I also want to say, that whilst the pattern is supposed to be beginner level, Merchant & Mills can be quite frugal with their instructions, and If I hadn’t already known how to attach a base to the main body of a bag I would have been a bit stumped at that point.

 

Base of the bag pinned to the top. Above ^ and below

It was quite tricky getting it through the sewing machine, as the fabric was quite stiff. And this was one of the areas where I would get stabbed by my pins!

Picture of the lining, before I’d sewn the base.

All finished. Inside view of the pockets.

Another inside view, with the shoulder strap.
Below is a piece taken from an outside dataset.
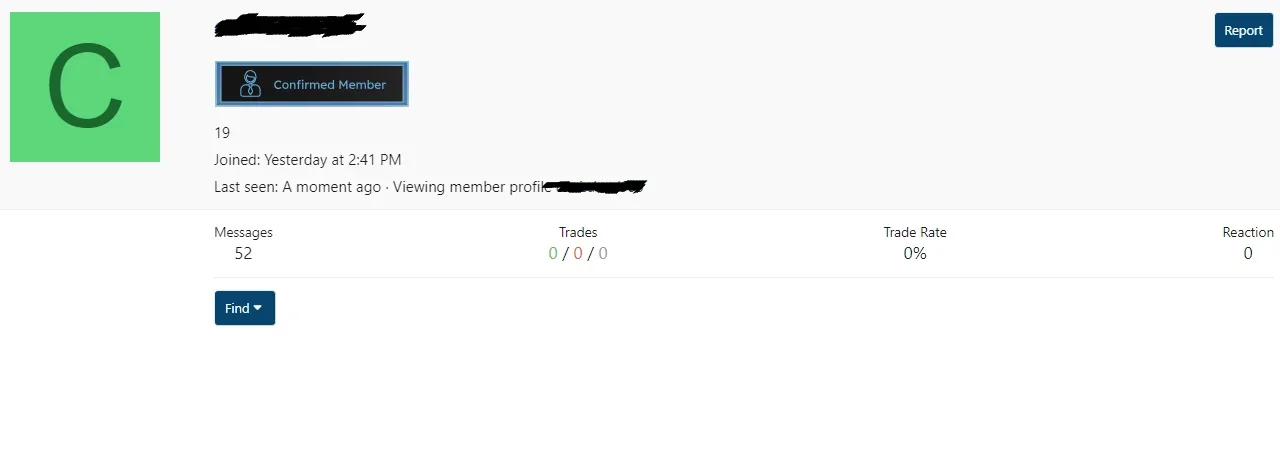Click the redacted username heading
The image size is (1280, 460).
(290, 25)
The bag kit comes with a leather strap, but I decided not to use that, and opted for a webbing strap instead, same as I used for the handles. There is an option to make the handles yourself out of the same fabric as the bag. I like the contrast the webbing straps give though.
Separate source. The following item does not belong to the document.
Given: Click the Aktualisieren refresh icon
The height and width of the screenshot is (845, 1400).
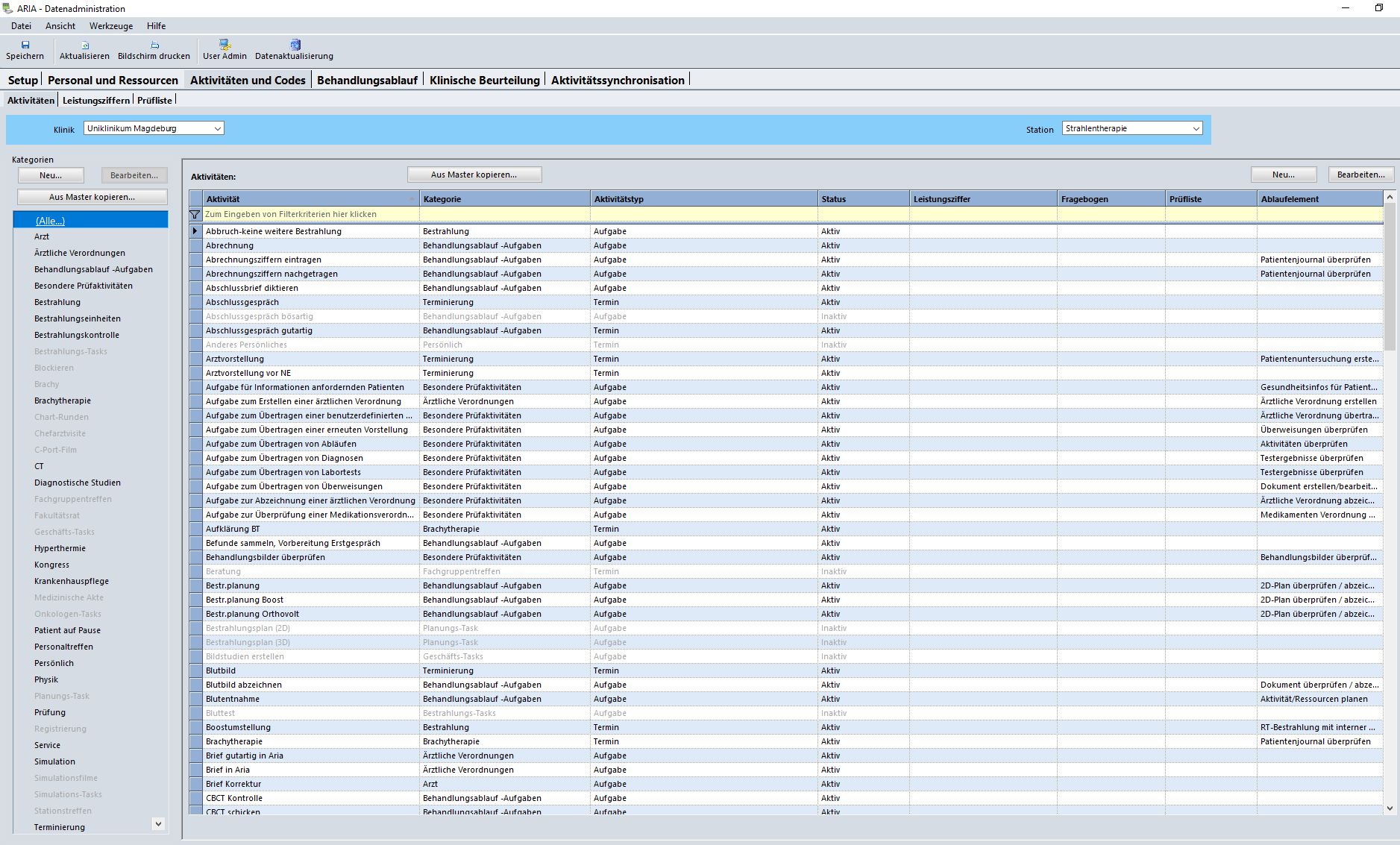Looking at the screenshot, I should pyautogui.click(x=84, y=45).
This is a pretty big bag, I think it will be really useful as weekend bag or carry on bag for flights, as well as being a great everyday bag for town and shopping. The 3 inside pockets are the perfect size for your purse, keys, sunglasses and phone. Plus any other small items you don’t want to lose inside the main compartment. the pockets are also ideally placed for good access whilst carrying the bag crossbody, but I reckon would be tricky for someone to try and pinch your purse.
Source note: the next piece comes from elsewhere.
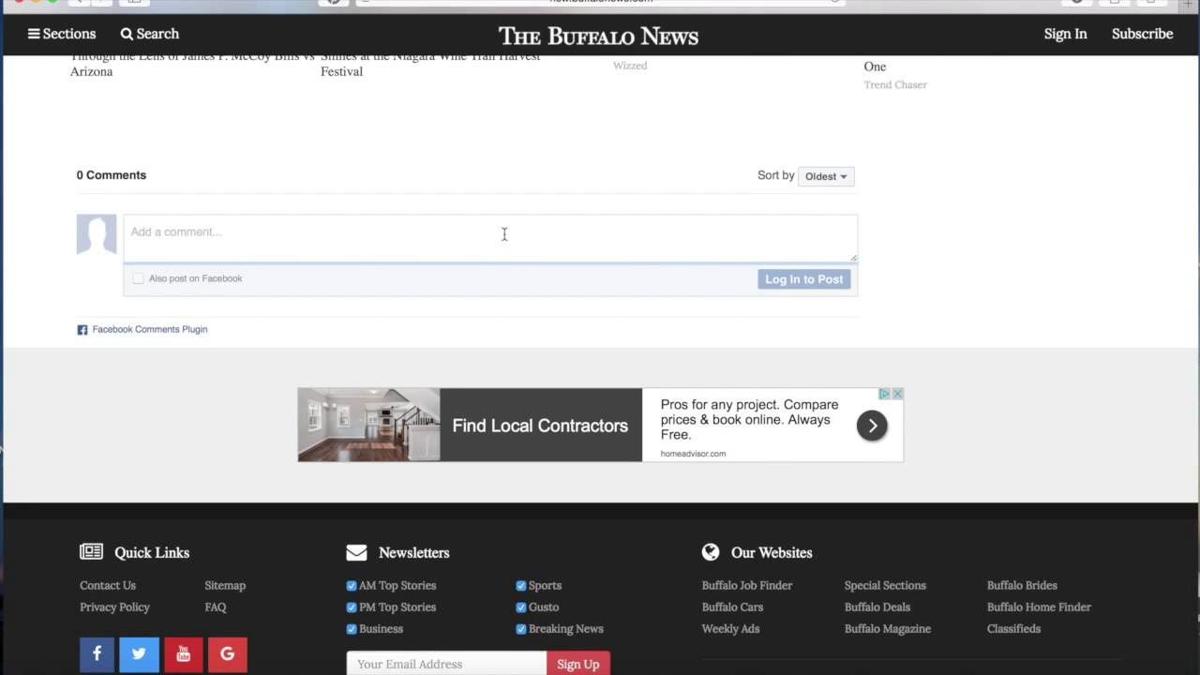Close the HomeAdvisor ad with X icon
Screen dimensions: 1200x675
click(897, 394)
Carrying options, are as follows.

My favourite is crossbody, so comfortable.  So there we have it. What do you think?

 

 

 

 

 

 

 

  1. Gillian Churchill

    I really like the style of this bag and it’s so practical too. The round base looks tricky! I like using sewing clips when I can – definitely reduces my injury rate!

  2. The whole bag had its tricky moments, mainly because of the thickness of the fabrics. But yes the round base was a little troublesome. Ooh sewing clips, I’ve not heard of these. Sound intriguing.

  3. Sarah Turnbull

    I like the way you modelled the carrying options – very helpful! I may purchase a kit for myself soon. The hardware sounds like fun.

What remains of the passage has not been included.